Quick post!
Just got home for winter break and felt like posting something not too intensive
i.e. I’m too lazy to write a full blog post but I still wanted to share this recipe.



Enjoy these addictive little cookies!
CHOCOLATE ESPRESSO SHORTBREAD
Makes 24-30 cookies
Ingredients
240g all purpose flour
3g espresso/instant coffee powder
15g dutch processed cocoa powder
1 tsp salt
170g unsalted butter, softened
130g powdered sugar, sifted
1 tsp vanilla extract
2 large egg yolks, room temperature
75g 72% dark chocolate, chopped finely
Directions
- Sift together 240g flour, 3g espresso powder, 15g cocoa, and 1 tsp salt in a bowl. Set aside.

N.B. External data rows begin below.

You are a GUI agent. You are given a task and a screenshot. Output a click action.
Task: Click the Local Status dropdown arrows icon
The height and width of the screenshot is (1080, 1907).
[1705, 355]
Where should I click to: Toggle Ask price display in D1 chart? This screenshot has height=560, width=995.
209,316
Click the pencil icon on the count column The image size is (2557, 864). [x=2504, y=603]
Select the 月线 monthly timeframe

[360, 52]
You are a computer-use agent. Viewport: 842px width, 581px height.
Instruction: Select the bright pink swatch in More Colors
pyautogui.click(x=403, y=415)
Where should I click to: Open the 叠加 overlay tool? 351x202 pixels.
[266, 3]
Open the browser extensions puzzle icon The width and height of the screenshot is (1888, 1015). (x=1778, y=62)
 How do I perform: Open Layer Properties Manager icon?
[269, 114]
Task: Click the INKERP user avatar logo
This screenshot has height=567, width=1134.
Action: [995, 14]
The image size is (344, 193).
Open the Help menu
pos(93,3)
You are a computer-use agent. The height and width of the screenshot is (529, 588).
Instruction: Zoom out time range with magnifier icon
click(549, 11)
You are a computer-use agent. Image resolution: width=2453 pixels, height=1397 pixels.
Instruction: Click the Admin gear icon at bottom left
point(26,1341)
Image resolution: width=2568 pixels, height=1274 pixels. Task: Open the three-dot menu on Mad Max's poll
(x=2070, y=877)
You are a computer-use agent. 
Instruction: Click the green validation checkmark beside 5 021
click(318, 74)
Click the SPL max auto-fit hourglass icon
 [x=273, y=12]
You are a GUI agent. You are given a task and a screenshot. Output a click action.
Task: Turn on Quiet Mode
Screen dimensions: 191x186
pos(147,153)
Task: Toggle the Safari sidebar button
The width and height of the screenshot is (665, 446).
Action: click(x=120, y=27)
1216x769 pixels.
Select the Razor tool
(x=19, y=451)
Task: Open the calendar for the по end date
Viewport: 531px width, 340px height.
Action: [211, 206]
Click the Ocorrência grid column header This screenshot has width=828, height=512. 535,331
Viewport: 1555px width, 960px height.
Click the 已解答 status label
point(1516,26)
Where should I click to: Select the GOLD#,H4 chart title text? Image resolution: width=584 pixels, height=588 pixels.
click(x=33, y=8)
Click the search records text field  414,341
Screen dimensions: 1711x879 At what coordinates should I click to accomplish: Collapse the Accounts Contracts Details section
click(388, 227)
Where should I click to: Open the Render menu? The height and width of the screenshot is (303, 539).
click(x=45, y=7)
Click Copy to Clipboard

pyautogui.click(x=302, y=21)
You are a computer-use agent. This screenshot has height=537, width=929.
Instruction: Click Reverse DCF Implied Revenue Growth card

- In a separate bowl, cream together 170g unsalted butter with 130g powdered sugar until light and fluffy.
- Add 1 tsp vanilla extract and 2 large egg yolks. Whip together until well incorporated.
- Add the flour mixture in two additions, folding between each addition. Fold until just combined – it’s okay if there’s still some flour visible.
- Add the chopped chocolate and fold until just combined.
- Divide the dough in half. Place half of the dough on a sheet of plastic wrap that’s about 12 in (30 cm) long. Roll the dough into a log, about 1.25-1.5 in. (3-4 cm) in diameter. Wrap the log up in plastic wrap, then twist the open ends of the plastic and tuck under (like wrapping candy). Repeat with the other half of the dough.
- Chill for 2 hours or overnight.
To bake:
- Preheat oven to 350F
- Slice the log into 0.25 in (0.75 cm) slices and lie them on a parchment lined baking sheet, leaving about 1-2 inches in between each cookie (I fit 12 to a tray).
- Bake for 15 minutes, or until lightly brown.
- Allow the shortbread to cool down slightly before enjoying.
Notes:
-I use Guittard dutch processed cocoa, Nielsen-Massey Madagascar vanilla, and good quality, grass fed butter. Since shortbread is so simplistic, it’s best to use quality ingredients to make the best final product.
-Shortbread cookies are supposed to be light, buttery, and crumbly, so be sure not to over-mix the dough! That will encourage the development of gluten (flour & kneading) – we don’t want a tough cookie.